Monam Industries Inc., Appelant

Affaire : Appel à l’encontre d’une instruction donnée par un agent de santé et de sécurité, conformément au paragraphe 146(1) du Code canadien du travail.

Décision : L’instruction est confirmée.

Décision rendue par : Mme Katia Néron, Agente d’appel

Langue de la décision : Français

Pour l’appelant : M. Jacques Pelletier, président de Monam Industries Inc.

MOTIFS DE DÉCISION

[1] Il s’agit d’un appel déposé le 31 mai 2010 par M. Jacques Pelletier, président de Monam Industries Inc., à l’encontre d’une instruction émise le 21 mai 2010 par l’agent de santé et de sécurité (l’ASS) M. Régis Tremblay, conformément au paragraphe 146 (1) duCode canadien du travail (le Code).

[2] M. Pelletier soutient que l’instruction en cause n’est pas fondée.

Contexte

[3] Lors d’une inspection générale effectuée le 27 janvier 2010 dans le lieu de travail de Monam Industries Inc. situé à Chambly (Québec), l’ASS Tremblay a constaté que les pneus arrière d’un des deux chariots élévateurs utilisés par les employés dans l’entrepôt de ce lieu, le chariot de marque Klark # 286, étaient endommagés. De l’avis de l’ASSTremblay, l’usure de ces pneus était telle que cela pouvait affecter la stabilité du chariot lors de son utilisation pour la raison qui suit.

[4] Les roues arrière d’un chariot servent à diriger l’appareil et tournent constamment lors de son déplacement. Ainsi, de l’avis de l’ASS Tremblay, si les pneus de ces roues sont en mauvais état, cela peut causer le renversement de l’appareil.

[5] Suite à ce constat, l’ASS Tremblay a obtenu de la part de M. Pelletier une promesse de conformité volontaire (P.C.V.) demandant, au point # 11 de ce document, de prendre les mesures nécessaires pour corriger cette situation d’ici le 10 février 2010.

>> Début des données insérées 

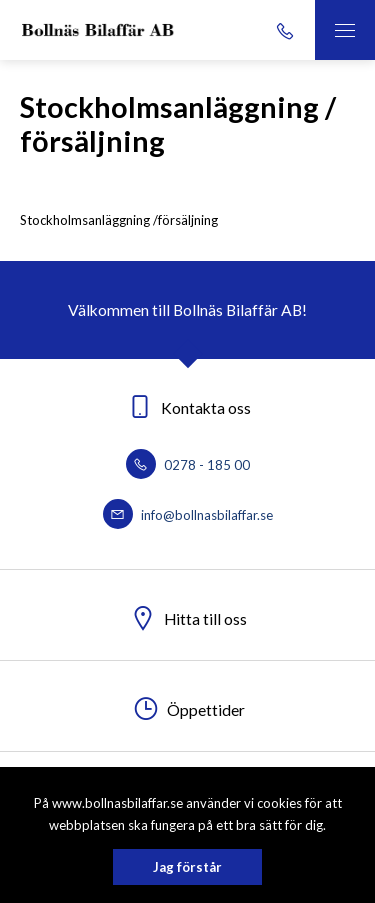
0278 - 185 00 (188, 465)
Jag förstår (187, 867)
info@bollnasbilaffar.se (188, 515)
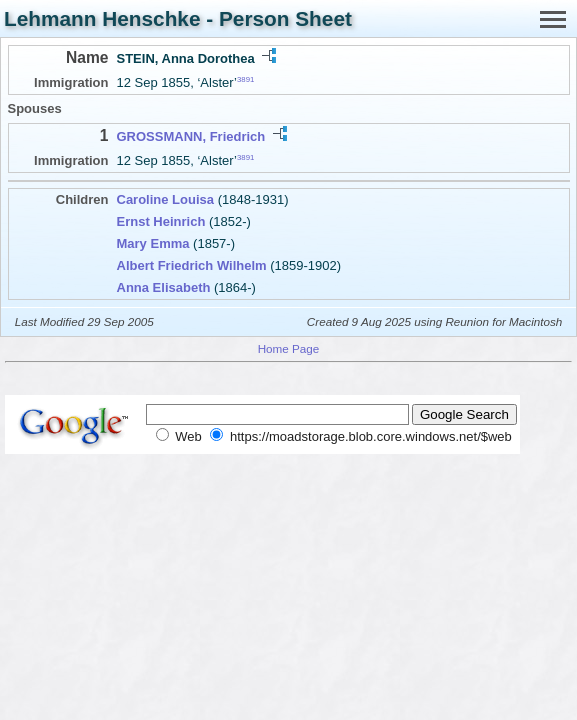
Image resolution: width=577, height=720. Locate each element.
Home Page (289, 348)
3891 (245, 79)
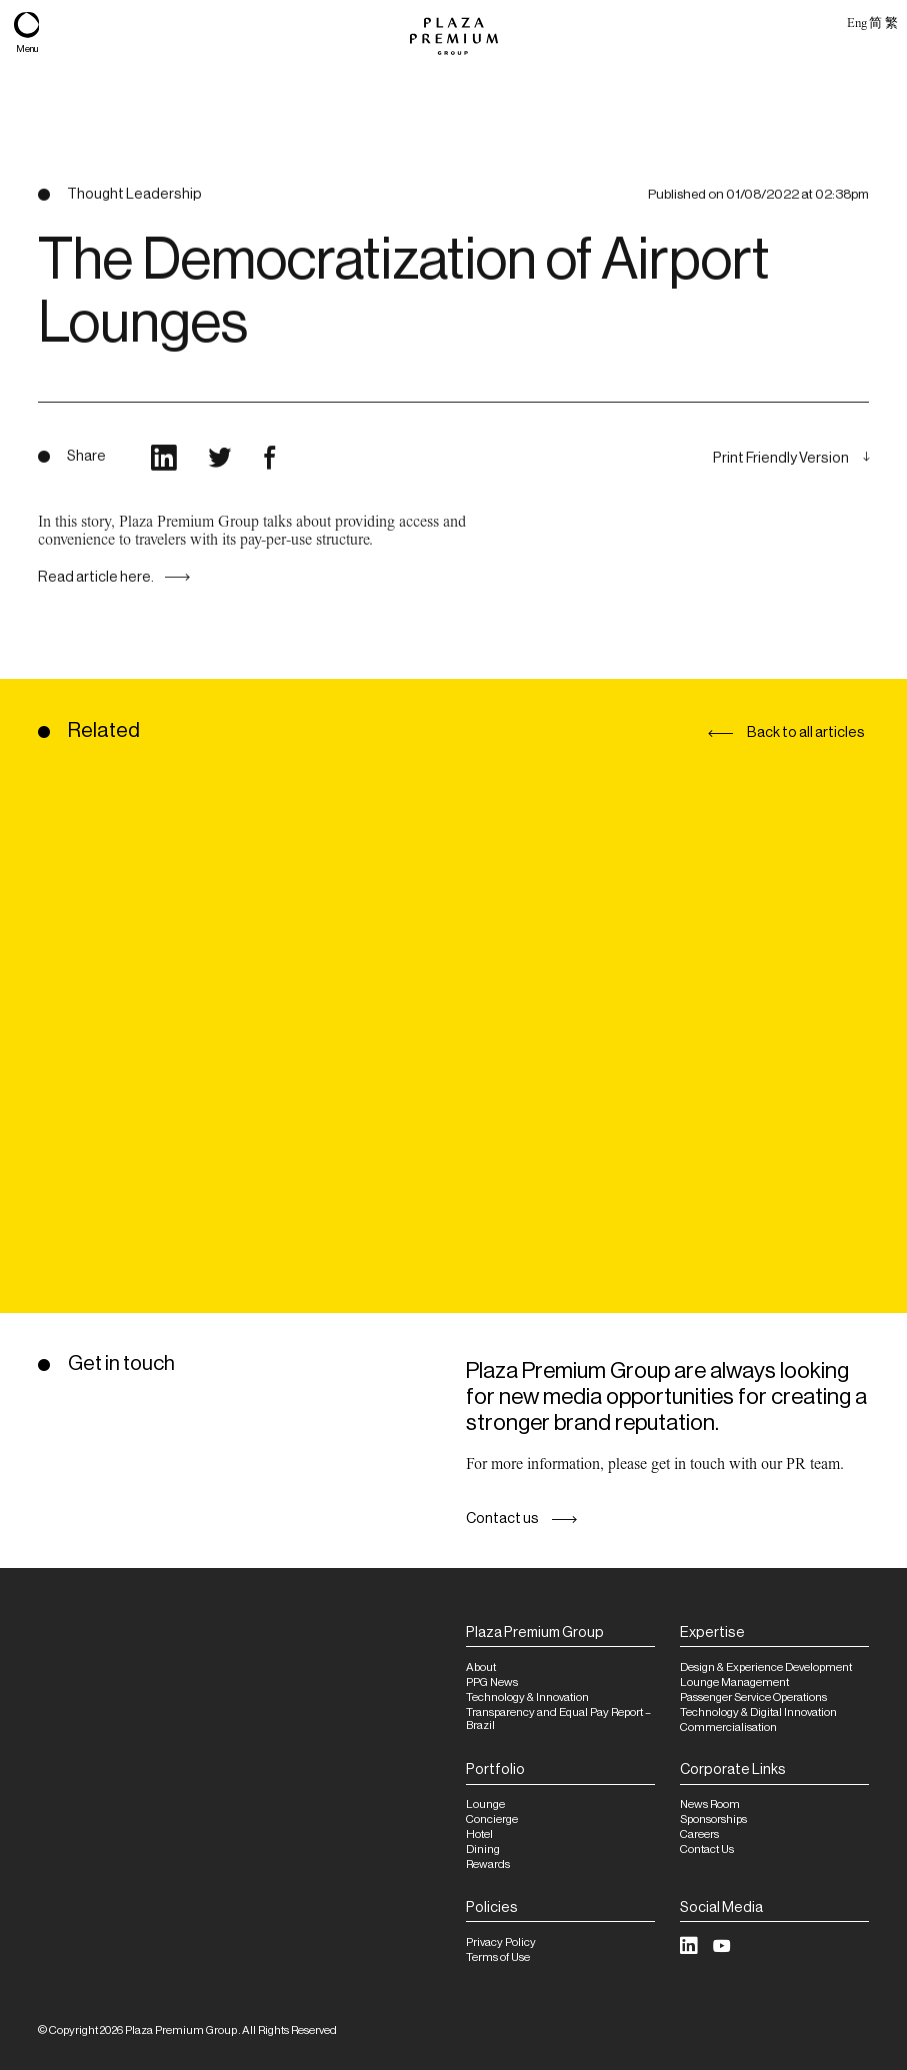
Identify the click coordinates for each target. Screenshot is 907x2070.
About (481, 1667)
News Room (710, 1804)
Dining (483, 1849)
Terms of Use (498, 1957)
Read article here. (96, 594)
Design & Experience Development (766, 1667)
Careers (699, 1834)
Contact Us (707, 1849)
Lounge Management (734, 1682)
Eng (856, 22)
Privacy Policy (501, 1942)
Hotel (479, 1834)
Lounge (485, 1804)
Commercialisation (728, 1727)
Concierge (492, 1819)
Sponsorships (713, 1819)
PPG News (492, 1682)
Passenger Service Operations (753, 1697)
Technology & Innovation (527, 1697)
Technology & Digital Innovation (758, 1712)
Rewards (488, 1864)
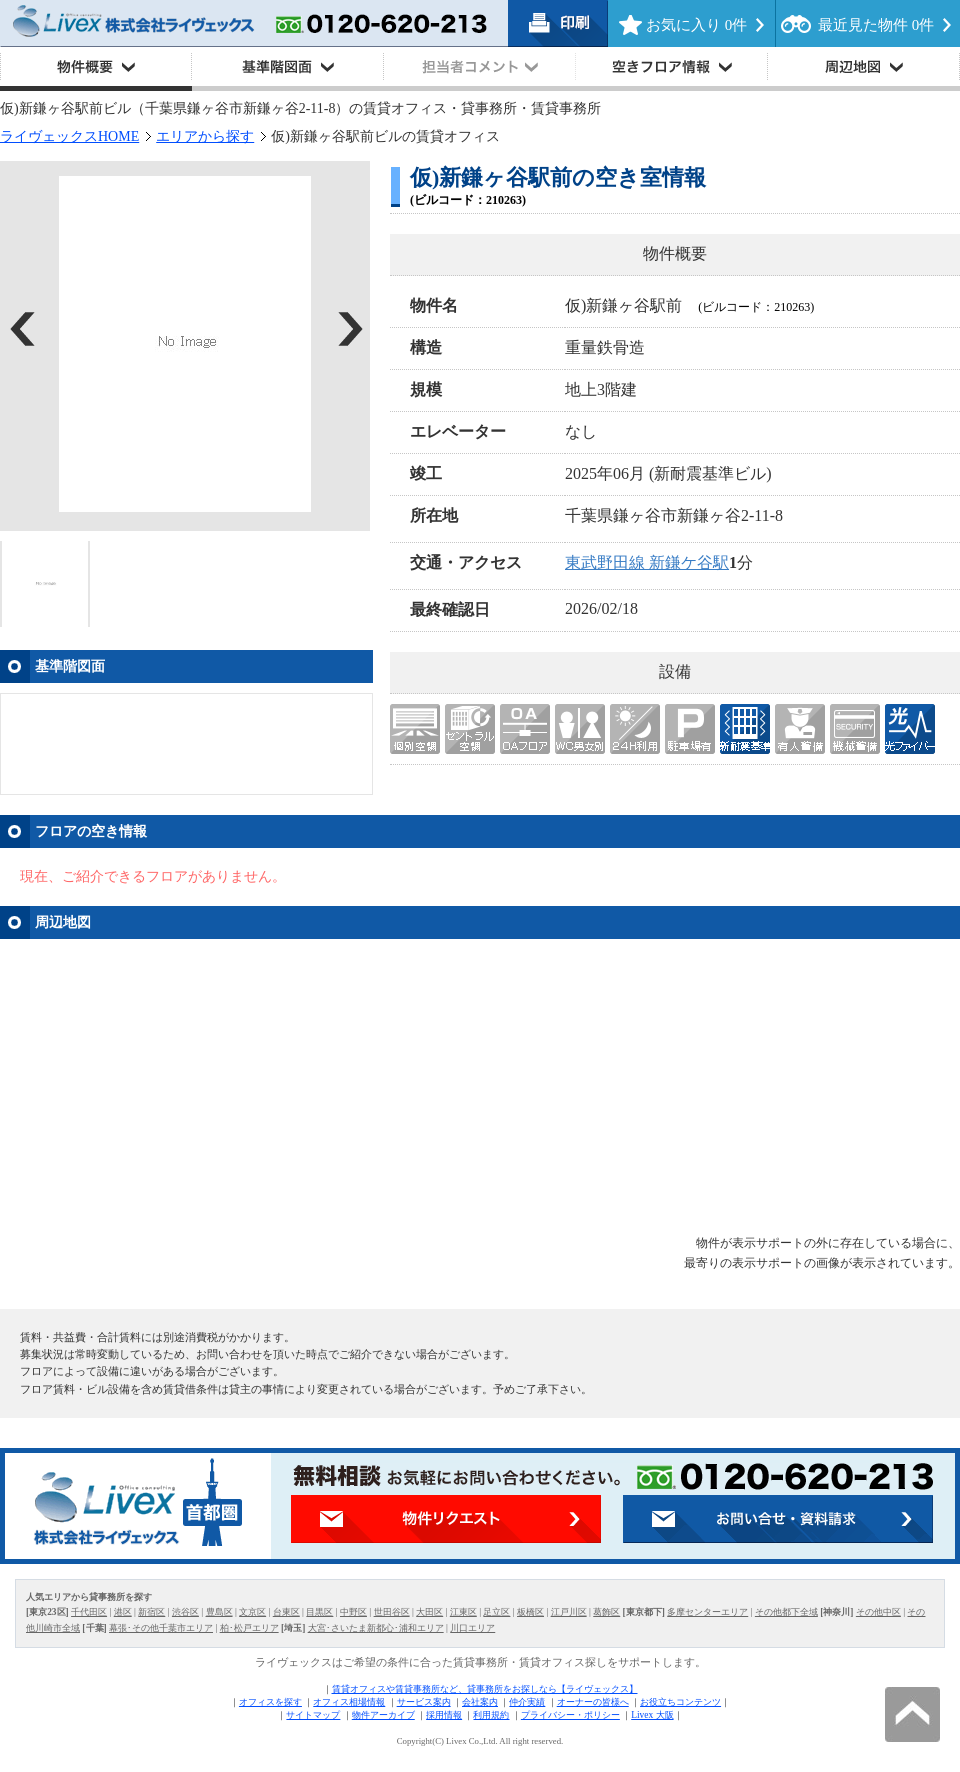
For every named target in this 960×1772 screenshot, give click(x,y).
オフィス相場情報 (349, 1702)
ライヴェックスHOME (69, 136)
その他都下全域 (786, 1612)
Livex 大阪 (652, 1715)
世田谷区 (392, 1612)
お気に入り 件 (696, 25)
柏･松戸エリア (249, 1628)
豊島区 (219, 1612)
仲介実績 (527, 1702)
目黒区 (319, 1612)
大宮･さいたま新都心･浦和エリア (376, 1628)
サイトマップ (313, 1715)
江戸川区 (569, 1612)
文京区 (252, 1612)
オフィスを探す (270, 1702)
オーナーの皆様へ (593, 1702)
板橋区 (530, 1612)
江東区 (463, 1612)
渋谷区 (185, 1612)
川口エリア (472, 1628)
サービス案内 (424, 1702)
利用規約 (491, 1715)
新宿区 (151, 1612)
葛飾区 (606, 1612)
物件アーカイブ (383, 1715)
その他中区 (878, 1612)
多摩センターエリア (707, 1612)
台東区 (286, 1612)
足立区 (496, 1612)
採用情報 (444, 1715)
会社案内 (480, 1702)
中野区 (353, 1612)
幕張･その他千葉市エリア (161, 1628)
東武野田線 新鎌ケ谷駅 (647, 562)
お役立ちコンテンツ (680, 1702)
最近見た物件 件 (876, 25)
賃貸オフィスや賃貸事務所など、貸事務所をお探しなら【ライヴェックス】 (485, 1689)
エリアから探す (205, 136)
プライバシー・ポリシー (570, 1715)
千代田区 (89, 1612)
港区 (123, 1612)
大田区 (429, 1612)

[6] Lors de la signature de la P.C.V., M. Pelletier a toutefois indiqué à l’ASS Tremblay qu’aucun correctif ne serait apporté aux pneus en cause car il était d’avis que les dommages sur ces pneus ne pouvaient pas avoir d’effet sur la stabilité et/ou la conduite sécuritaire du chariot.

[7] L’ASS Tremblay lui a indiqué que seule l’opinion d’une personne qualifiée pourrait le convaincre que l’usure des pneus en cause ne rendait pas instable le chariot lors de son utilisation.

[8] Suite à des échanges écrits ayant pour but d’obtenir le correctif demandé et de l’échec de ceux-ci, l’ASS Tremblay a décidé de se rendre à nouveau sur les lieux le 28 avril 2010. Il a alors fait mesuré par un mécanicien de l’entreprise le diamètre du pneu arrière gauche du chariot afin d’en mesurer l’usure et de pouvoir la comparer aux normes recommandées par les fabricants. Ces normes lui ont été fournies par M. Jean-Louis Marcoux, un formateur expérimenté sur l’utilisation sécuritaire de chariots élévateurs et travaillant au support technique à la compagnie Liftow Ltée, un concessionnaire de chariots élévateurs. Selon ces spécifications, il est recommandé de remplacer un pneu qui a, à l’état neuf, un diamètre de 22 pouces lorsque son diamètre mesuré au milieu du pneu est rendu à 19 ¾ pouces. Le diamètre mesuré ce jour-là au milieu du pneu était de 21.6 pouces.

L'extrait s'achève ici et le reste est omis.